§ ACTIVITY
Make an exact copy, from the records below, of the lines from the line containing "Task: Click the man's hat in the right photo" to the line containing "Image resolution: width=1037", both lines included, excluding pictures.

§ EXCERPTED RECORDS
*** Block opens ***
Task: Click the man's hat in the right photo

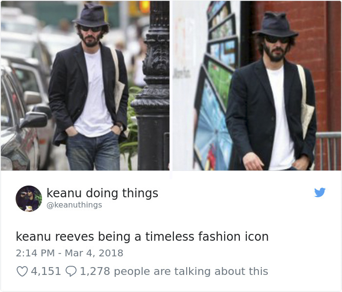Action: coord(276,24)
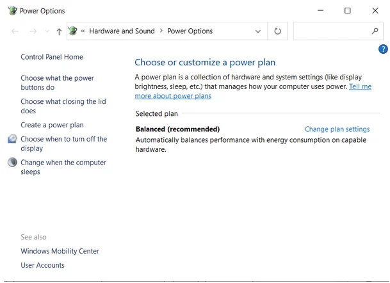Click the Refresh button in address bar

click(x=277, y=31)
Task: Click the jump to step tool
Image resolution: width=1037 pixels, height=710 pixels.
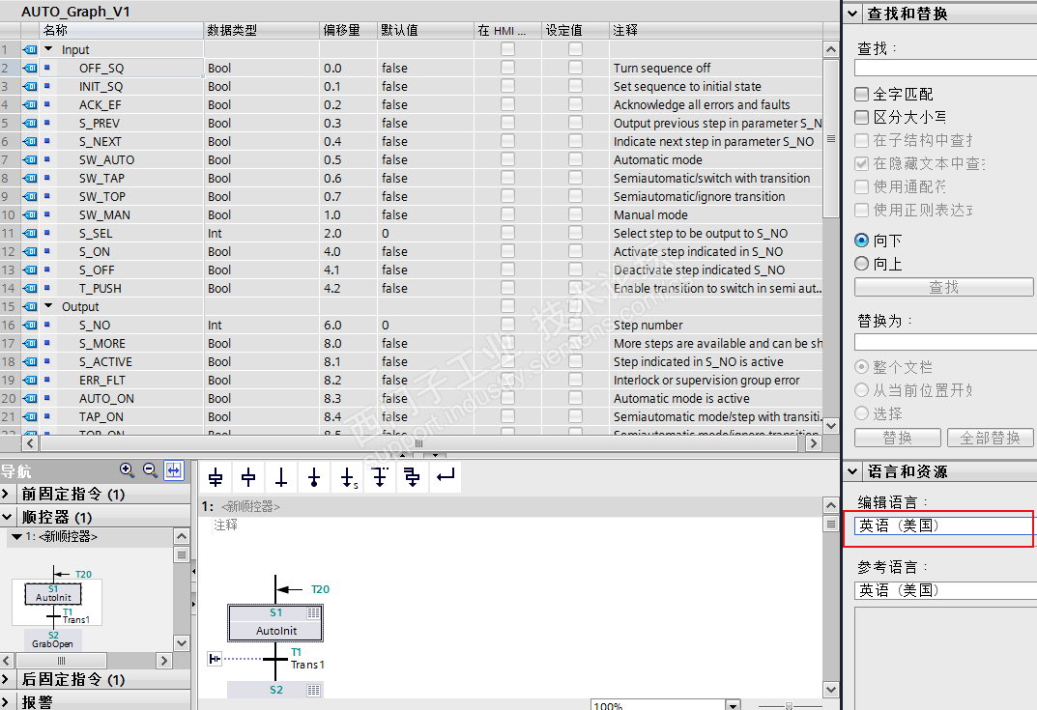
*** Block closes ***
*** Block opens ***
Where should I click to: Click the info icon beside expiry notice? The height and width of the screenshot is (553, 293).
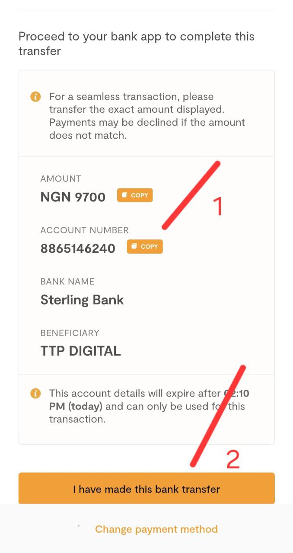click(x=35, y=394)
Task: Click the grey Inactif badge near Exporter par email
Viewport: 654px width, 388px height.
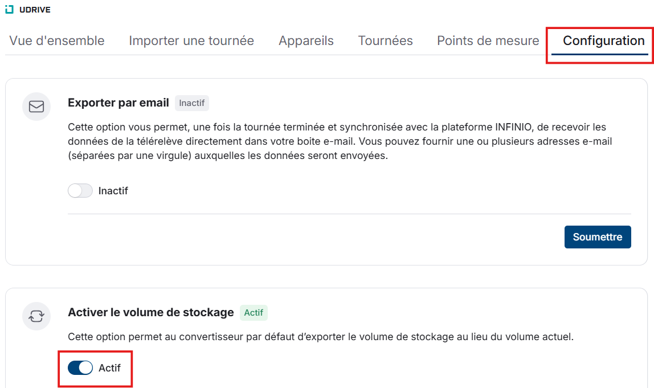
*** Block closes ***
§ SOLUTION FOR THIS EXERCISE
Task: Click the man's hat in the right photo

Action: coord(276,24)
Click the Refresh button in address bar

click(x=277, y=31)
Task: Click the jump to step tool
Image resolution: width=1037 pixels, height=710 pixels.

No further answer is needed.